I understood these articles as making the following claim: Standardized test scores are nearly useless (at least once you know GPAs), and colleges can eliminate them from admissions with no downside.

Surprised by this claim, I read the paper. I apologize if this is indelicate, but… the paper doesn’t give the slightest shred of evidence that the above claim is true. It’s not that the paper is wrong, exactly, it simply doesn’t address how useful ACT scores are for college admissions.

So why do we have all these articles that seem to make this claim, you ask? That’s an interesting question! But first, let’s see what’s actually in the paper.

Test scores are not irrelevant

The authors got data for 55,084 students who graduated from Chicago public schools between 2006 and 2009. Most of their analysis only looks at a subset of 17,753 who enrolled in a 4-year college immediately after high school. Here’s the percentage of those students who graduated college within 6 years for each possible GPA and ACT score:

percentage of students who graduated

We can also visualize this by plotting each row of the above matrix as a line. This shows how graduation rates change for a fixed GPA score as the ACT score is changed.

percentage of students who graduated

It doesn’t appear that ACT scores are useless… But let’s test this more rigorously.

Test scores are highly predictive

The full dataset isn’t available, but since we have the number of students in each ACT / GPA bin above, we can create a “pseudo” dataset, with a small loss of precision in the GPA and ACT score for each student. I did this, and then fit models to predict if a student would graduate using GPA alone, ACT alone, or with both together. (The model is cubic spline regression on top of a quantile transformation.)

predicting graduation from ACT alone predicting graduation from GPA alone predicting graduation from GPA and ACT

To measure how good these fits are, I used cross-validation, repeatedly holding out 20% of the data, fitting a model like above to the other 80%, and then predicting if each student will graduate. You can measure how accurate the predictions are, either as a simple error rate (1-accuracy) or as a Brier score. I also compare to a model using no features, which just predicts the base rate for everyone.

Predictors Brier Error
Nothing .249 .491
ACT only .219 .355
GPA only .210 .330
both .197 .302

It’s true that GPA does a bit better than the ACT. But if you care about that difference, you should care even more about the difference between (GPA only) and (GPA plus ACT). It’s not coherent to simultaneously claim that the GPA is better than the ACT and also that the ACT doesn’t add value to the GPA.
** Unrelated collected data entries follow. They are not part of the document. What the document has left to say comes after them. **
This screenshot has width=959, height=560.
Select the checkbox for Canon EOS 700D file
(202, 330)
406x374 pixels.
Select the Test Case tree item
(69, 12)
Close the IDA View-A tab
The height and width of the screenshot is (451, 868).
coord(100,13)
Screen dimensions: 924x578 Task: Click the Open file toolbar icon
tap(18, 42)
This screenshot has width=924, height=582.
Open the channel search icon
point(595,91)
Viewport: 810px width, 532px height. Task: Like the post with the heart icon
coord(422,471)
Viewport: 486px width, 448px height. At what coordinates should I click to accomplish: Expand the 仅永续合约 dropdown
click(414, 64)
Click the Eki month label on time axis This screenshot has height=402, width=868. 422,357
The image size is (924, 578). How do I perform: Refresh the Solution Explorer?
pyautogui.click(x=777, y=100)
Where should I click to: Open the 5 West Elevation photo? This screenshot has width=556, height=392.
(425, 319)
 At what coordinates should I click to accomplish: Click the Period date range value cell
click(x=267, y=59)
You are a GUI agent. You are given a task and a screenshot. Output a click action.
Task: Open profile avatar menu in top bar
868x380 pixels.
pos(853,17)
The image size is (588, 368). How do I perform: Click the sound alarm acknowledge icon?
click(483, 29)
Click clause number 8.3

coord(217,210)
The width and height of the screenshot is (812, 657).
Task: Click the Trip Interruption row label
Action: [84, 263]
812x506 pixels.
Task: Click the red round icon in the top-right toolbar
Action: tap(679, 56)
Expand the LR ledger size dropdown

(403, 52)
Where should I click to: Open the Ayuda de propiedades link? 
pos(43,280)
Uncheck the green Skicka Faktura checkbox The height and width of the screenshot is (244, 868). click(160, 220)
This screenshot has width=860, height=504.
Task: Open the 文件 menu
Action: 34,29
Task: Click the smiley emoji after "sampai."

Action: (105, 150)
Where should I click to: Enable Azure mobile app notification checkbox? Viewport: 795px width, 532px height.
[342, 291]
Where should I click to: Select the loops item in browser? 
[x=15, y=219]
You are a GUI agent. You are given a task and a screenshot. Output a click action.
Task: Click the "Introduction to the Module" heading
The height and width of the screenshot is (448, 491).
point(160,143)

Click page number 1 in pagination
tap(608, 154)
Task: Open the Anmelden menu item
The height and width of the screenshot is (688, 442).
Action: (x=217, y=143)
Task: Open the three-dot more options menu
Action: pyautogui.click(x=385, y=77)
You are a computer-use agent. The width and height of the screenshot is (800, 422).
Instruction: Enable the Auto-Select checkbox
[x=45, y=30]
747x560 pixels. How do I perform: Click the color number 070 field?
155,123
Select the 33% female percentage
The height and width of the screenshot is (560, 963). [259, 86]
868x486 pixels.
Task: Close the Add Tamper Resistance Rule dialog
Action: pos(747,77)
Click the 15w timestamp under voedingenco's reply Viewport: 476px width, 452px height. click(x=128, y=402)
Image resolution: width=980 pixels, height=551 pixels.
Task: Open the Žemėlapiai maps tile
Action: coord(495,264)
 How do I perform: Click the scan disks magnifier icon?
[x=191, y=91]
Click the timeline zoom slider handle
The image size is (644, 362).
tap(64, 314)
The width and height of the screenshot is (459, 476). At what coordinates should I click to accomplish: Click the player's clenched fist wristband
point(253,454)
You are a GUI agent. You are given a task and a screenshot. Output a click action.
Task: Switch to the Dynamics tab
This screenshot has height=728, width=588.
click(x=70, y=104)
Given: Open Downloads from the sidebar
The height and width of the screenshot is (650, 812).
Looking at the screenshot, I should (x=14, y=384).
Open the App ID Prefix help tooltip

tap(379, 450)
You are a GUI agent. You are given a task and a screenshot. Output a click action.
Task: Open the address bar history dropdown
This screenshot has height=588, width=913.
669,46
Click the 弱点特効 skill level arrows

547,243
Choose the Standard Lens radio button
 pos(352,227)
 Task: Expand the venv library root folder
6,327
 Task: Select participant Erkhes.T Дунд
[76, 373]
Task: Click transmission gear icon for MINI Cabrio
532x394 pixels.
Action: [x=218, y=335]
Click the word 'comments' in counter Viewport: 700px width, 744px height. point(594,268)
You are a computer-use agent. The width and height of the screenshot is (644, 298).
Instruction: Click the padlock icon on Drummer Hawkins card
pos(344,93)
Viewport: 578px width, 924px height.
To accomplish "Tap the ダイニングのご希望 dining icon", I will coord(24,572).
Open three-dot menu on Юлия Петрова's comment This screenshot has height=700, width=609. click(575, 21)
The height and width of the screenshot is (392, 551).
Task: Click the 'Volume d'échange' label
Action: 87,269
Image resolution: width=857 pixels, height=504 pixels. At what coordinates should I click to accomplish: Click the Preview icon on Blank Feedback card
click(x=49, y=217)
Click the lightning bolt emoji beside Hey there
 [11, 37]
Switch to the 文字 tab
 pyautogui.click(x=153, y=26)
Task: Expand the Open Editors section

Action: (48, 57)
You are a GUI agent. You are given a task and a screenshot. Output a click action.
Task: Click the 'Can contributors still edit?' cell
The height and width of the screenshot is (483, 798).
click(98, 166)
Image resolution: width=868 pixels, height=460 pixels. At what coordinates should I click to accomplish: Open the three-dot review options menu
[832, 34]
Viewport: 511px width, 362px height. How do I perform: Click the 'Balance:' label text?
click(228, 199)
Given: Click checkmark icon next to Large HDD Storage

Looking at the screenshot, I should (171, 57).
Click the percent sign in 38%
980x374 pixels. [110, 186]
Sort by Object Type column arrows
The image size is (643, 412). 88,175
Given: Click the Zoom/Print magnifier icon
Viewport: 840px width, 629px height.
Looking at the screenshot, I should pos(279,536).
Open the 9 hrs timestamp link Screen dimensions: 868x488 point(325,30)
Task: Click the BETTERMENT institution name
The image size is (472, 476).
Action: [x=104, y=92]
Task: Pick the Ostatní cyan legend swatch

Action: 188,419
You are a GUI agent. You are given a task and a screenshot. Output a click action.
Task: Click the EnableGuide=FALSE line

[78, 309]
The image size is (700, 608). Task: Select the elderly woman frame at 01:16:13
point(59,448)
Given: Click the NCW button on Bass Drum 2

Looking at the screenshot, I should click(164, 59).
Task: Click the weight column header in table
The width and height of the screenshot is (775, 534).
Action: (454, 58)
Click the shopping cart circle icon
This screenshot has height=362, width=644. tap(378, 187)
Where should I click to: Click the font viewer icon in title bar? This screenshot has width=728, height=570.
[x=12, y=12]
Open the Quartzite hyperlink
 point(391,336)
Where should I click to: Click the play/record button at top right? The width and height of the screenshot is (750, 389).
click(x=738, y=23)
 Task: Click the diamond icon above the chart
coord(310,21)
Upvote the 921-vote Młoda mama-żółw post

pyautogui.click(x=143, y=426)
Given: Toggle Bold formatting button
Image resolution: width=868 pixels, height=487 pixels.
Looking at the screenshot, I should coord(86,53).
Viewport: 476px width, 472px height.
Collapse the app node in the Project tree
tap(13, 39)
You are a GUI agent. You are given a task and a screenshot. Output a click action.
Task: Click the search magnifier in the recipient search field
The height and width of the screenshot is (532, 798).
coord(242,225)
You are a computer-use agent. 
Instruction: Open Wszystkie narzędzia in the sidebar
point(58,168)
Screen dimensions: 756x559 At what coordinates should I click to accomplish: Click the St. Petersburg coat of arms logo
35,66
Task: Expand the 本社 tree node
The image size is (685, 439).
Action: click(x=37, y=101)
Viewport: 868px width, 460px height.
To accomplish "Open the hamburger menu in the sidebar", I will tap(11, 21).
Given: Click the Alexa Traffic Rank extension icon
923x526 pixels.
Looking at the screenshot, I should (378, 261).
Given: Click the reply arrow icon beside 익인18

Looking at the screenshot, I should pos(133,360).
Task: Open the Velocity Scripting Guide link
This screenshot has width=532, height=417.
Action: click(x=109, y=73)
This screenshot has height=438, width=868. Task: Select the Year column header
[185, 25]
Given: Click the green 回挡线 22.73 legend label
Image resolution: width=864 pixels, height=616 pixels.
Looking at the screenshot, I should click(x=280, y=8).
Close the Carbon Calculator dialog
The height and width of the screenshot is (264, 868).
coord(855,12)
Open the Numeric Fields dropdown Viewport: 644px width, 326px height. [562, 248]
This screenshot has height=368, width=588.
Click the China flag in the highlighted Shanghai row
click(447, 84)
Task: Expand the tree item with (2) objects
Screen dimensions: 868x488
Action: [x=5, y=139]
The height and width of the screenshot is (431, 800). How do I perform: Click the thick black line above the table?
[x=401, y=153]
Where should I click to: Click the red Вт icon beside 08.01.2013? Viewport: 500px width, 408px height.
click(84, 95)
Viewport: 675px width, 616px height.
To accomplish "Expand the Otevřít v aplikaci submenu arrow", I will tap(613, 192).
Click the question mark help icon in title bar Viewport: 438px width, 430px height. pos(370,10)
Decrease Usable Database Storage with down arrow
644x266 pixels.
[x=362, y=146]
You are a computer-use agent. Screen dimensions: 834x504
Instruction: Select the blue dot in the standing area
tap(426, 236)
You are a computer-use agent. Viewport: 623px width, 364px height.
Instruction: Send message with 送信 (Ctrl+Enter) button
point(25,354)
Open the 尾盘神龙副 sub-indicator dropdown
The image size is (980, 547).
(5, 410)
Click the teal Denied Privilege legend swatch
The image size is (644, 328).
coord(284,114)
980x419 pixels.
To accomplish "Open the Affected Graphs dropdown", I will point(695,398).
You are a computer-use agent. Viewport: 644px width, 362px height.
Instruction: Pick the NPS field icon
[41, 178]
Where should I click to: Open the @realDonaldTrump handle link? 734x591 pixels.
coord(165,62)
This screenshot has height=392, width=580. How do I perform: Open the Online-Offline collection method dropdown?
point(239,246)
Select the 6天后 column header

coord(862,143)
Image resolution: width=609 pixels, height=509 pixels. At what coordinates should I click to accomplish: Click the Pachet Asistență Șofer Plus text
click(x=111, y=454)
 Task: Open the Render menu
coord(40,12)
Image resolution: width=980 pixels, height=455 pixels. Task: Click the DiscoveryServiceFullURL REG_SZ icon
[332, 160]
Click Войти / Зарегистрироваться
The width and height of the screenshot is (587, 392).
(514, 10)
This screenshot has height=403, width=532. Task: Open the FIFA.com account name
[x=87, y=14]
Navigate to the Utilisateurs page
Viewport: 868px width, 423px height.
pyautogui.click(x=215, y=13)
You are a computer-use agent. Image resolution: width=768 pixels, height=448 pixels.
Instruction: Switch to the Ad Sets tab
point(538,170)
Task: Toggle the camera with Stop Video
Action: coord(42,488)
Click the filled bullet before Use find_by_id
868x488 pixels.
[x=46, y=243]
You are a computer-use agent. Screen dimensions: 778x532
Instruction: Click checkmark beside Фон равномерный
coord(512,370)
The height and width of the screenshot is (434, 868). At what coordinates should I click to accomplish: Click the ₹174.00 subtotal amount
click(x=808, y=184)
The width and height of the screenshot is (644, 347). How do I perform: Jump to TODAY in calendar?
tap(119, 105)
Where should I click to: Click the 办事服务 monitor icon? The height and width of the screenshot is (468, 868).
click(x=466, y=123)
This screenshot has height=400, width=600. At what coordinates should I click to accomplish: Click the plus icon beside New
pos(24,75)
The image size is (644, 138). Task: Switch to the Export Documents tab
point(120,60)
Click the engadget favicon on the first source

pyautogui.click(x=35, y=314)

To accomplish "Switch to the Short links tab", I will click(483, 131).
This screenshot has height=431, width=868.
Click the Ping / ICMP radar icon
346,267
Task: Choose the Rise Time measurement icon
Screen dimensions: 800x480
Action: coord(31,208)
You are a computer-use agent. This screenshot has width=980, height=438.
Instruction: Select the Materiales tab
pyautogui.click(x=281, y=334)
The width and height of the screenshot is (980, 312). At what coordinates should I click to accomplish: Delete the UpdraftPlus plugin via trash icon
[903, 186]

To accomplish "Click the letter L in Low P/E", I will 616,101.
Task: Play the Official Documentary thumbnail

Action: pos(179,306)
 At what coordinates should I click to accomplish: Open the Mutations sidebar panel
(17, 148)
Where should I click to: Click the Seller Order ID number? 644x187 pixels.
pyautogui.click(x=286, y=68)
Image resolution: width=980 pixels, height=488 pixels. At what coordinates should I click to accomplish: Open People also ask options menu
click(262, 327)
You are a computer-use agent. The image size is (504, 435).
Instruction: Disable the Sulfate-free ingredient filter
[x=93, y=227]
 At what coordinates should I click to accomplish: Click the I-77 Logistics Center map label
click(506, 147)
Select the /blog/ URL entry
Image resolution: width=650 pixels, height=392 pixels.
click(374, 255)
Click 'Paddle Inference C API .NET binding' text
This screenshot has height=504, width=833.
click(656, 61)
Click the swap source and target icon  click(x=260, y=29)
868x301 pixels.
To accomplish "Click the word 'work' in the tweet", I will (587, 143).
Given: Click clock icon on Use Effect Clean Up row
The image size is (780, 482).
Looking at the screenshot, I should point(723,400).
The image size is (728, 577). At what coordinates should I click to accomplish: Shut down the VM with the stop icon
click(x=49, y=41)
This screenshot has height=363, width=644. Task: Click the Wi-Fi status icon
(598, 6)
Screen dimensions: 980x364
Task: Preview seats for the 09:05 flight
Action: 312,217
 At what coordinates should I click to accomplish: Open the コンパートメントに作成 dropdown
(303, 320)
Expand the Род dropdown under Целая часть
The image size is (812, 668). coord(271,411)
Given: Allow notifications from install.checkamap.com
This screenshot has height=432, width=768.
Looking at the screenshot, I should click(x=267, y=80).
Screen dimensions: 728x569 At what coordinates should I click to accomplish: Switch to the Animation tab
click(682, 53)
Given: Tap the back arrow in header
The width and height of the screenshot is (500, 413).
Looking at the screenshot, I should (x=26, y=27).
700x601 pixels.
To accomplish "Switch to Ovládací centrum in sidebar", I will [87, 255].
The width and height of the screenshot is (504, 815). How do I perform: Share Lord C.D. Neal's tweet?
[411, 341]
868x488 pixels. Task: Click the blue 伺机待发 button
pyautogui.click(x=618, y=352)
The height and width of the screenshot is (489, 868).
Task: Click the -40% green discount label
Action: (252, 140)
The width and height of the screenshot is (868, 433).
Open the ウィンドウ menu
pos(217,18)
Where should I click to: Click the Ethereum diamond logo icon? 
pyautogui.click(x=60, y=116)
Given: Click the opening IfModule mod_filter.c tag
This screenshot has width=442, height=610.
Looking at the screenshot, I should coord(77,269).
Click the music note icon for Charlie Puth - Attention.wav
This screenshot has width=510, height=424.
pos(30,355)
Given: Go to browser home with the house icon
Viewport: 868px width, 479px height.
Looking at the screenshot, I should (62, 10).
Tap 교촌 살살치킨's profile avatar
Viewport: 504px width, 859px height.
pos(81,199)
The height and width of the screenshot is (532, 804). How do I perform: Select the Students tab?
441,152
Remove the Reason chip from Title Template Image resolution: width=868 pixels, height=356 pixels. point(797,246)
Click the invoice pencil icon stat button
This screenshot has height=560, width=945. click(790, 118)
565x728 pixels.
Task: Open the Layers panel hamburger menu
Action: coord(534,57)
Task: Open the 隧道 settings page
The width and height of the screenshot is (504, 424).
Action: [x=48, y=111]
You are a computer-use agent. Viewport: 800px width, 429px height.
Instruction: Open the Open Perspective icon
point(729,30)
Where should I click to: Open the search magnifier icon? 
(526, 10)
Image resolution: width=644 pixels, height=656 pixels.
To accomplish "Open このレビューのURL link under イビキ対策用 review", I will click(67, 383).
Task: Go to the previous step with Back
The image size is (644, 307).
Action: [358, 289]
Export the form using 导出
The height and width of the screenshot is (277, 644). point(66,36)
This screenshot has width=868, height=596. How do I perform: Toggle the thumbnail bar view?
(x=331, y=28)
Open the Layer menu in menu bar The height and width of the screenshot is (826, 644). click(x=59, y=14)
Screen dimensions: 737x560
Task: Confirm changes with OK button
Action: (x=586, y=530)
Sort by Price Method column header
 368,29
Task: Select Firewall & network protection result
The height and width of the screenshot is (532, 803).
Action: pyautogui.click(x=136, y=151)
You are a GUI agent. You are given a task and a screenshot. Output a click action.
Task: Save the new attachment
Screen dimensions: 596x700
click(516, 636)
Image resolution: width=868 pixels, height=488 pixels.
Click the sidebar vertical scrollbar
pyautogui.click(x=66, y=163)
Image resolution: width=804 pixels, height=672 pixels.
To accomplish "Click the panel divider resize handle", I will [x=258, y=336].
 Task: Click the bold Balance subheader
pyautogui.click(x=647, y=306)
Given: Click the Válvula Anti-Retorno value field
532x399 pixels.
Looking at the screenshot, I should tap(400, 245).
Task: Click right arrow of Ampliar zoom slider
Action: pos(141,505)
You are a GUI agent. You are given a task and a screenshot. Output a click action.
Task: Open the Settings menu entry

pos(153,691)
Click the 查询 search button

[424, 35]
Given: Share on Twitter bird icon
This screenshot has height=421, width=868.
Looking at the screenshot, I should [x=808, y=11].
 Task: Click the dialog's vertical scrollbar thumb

I repeated this same calculation with other predictors: logistic regression, decision trees, and random forests. The numbers barely changed at all.

Here’s logistic regression with almost regularization: (These don’t look perfectly linear because of the quantile transform.)

predicting graduation from ACT alone predicting graduation from GPA alone predicting graduation from GPA and ACT

Here’s trees, grown to maintain at least 10 data in each leaf.

predicting graduation from ACT alone

predicting graduation from GPA alone

predicting graduation from GPA and ACT

Here’s random forests:

predicting graduation from ACT alone

predicting graduation from GPA alone

predicting graduation from GPA and ACT

Here’s the error rates of all the methods:

predictor spline logreg trees forests
ACT only .355 .353 .355 .355
GPA only .329 .330 .330 .330
both .301 .303 .302 .303

And here are the Brier scores:

predictor spline logreg trees forests
ACT only .219 .219 .219 .219
GPA only .210 .210 .210 .210
both .197 .197 .197 .197

Still, these are all just calculations based on the first table in the paper.

What the paper actually did

For each student, they recorded three variables:

  • Gender
  • Ethnicity (Black, Latino, Asian)
  • Poverty (average poverty rate in the student’s census block)

For the students who enrolled in a 4-year college, they recorded four variables about that college:

  • The number of students at the college
  • The percentage of full-time students
  • The student-faculty ratio
  • The college’s average graduation rate

They standardized all the variables to have unit mean and unit variance (except for gender and ethnicity since these are binary). For example, GPA=0 for someone with the average grades, and GPA=-2 for someone 2 standard deviations below average.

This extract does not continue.